→ TASK STATEMENT:
Reproduce verbatim the part of the records that begins with the line containing "At what coordinates should I click to accomplish: Hide" and ends with the line containing "coord(65,118)", both of those lines included.
BEGIN PROVIDED DATA
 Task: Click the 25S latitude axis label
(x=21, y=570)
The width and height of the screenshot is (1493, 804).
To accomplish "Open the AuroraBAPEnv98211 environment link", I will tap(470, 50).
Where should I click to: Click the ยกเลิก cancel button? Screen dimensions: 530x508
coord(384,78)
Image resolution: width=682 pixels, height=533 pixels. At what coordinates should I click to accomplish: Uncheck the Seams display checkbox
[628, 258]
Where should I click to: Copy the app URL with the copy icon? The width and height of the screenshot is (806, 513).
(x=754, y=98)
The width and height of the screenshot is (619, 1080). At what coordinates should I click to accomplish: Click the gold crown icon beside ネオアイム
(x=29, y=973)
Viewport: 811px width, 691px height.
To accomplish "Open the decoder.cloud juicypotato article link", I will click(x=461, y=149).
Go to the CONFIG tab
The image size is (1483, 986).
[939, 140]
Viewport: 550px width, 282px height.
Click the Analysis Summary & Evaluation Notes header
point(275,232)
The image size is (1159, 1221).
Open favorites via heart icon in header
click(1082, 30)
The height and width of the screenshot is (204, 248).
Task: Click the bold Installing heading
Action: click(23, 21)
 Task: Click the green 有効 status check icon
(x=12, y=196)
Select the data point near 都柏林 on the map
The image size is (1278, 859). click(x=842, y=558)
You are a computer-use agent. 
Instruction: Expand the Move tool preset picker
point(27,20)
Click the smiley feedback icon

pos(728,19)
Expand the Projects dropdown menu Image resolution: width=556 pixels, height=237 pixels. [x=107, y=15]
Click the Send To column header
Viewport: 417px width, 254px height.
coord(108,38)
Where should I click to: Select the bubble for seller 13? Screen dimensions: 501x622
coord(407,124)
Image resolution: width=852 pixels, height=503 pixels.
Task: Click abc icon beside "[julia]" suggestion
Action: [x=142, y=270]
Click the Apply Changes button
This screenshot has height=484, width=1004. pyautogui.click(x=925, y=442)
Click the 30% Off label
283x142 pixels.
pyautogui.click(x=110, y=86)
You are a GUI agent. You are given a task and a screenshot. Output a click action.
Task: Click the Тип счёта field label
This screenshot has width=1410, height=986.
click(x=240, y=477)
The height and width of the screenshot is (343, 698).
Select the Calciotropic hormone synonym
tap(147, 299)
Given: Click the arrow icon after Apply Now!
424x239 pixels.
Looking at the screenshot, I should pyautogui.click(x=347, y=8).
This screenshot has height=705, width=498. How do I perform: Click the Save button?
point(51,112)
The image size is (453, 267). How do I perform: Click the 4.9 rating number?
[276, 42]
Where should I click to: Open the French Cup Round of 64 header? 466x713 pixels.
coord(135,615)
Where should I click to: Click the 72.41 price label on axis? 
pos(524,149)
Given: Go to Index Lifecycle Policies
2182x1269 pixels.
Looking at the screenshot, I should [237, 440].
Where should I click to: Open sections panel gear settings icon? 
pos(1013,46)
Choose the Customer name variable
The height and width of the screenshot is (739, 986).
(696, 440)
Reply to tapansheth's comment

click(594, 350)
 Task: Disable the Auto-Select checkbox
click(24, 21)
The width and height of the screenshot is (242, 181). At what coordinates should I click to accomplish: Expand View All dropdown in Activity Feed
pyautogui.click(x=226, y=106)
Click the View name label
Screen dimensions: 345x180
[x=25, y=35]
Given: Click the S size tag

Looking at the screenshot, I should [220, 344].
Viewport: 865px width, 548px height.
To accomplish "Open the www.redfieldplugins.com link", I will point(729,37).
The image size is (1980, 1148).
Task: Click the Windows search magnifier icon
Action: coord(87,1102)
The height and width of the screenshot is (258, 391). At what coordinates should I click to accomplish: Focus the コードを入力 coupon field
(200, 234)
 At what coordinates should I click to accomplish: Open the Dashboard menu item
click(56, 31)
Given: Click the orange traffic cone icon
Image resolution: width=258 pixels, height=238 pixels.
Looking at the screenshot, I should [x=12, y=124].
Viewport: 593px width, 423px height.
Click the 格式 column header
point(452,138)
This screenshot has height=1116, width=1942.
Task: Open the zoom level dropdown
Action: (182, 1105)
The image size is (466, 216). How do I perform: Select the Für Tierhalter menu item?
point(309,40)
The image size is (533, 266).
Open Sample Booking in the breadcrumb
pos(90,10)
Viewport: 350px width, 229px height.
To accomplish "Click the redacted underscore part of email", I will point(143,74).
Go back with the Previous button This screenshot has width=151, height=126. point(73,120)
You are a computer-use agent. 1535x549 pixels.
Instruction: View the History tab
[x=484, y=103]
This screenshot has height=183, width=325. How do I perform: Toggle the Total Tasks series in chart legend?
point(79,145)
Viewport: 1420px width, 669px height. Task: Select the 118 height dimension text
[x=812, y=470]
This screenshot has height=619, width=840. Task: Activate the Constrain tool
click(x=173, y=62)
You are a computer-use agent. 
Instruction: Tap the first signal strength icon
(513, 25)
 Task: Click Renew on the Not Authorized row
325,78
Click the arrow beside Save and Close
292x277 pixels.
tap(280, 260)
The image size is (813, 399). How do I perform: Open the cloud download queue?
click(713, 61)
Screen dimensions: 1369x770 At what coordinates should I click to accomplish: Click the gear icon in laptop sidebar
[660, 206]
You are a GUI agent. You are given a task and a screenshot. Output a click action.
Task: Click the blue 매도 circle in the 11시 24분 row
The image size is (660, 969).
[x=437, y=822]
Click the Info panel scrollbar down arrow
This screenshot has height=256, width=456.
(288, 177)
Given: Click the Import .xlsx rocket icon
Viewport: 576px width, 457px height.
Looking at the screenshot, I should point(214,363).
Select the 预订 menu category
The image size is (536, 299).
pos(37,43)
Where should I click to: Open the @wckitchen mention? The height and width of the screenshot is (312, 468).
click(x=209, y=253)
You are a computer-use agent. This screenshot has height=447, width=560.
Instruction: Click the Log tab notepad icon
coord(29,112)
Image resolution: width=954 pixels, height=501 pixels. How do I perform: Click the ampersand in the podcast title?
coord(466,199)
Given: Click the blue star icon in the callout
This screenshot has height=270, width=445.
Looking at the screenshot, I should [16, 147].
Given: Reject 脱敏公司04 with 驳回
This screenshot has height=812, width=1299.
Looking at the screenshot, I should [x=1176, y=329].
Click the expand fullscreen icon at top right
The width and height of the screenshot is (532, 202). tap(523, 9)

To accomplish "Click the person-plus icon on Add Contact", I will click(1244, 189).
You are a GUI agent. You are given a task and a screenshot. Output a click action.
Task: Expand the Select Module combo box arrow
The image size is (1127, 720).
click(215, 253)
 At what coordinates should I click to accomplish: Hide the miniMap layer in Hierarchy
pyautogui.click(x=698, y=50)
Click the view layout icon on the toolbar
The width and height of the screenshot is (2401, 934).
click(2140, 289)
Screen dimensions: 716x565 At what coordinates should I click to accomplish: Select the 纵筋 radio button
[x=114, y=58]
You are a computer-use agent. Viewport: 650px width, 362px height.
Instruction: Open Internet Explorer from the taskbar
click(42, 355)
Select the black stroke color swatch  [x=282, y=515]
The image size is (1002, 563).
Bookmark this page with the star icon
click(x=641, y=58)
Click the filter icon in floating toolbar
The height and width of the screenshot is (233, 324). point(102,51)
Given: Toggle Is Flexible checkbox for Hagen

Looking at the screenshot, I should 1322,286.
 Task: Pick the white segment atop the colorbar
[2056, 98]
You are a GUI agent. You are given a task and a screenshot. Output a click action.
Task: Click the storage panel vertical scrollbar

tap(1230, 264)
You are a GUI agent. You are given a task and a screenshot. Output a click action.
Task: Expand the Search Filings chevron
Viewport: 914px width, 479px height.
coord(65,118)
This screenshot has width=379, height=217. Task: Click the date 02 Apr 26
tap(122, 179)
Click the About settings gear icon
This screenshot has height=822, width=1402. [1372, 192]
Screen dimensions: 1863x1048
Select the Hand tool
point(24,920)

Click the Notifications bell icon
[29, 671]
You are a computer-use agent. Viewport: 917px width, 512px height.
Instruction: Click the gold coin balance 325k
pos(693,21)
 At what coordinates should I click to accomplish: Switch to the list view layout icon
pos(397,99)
END PROVIDED DATA
→ RESULT OF THE TASK:
 At what coordinates should I click to accomplish: Hide the miniMap layer in Hierarchy
pyautogui.click(x=698, y=50)
Click the view layout icon on the toolbar
The width and height of the screenshot is (2401, 934).
click(2140, 289)
Screen dimensions: 716x565 At what coordinates should I click to accomplish: Select the 纵筋 radio button
[x=114, y=58]
You are a computer-use agent. Viewport: 650px width, 362px height.
Instruction: Open Internet Explorer from the taskbar
click(42, 355)
Select the black stroke color swatch  [x=282, y=515]
The image size is (1002, 563).
Bookmark this page with the star icon
click(x=641, y=58)
Click the filter icon in floating toolbar
The height and width of the screenshot is (233, 324). point(102,51)
Given: Toggle Is Flexible checkbox for Hagen

Looking at the screenshot, I should 1322,286.
 Task: Pick the white segment atop the colorbar
[2056, 98]
You are a GUI agent. You are given a task and a screenshot. Output a click action.
Task: Click the storage panel vertical scrollbar

tap(1230, 264)
You are a GUI agent. You are given a task and a screenshot. Output a click action.
Task: Expand the Search Filings chevron
Viewport: 914px width, 479px height.
coord(65,118)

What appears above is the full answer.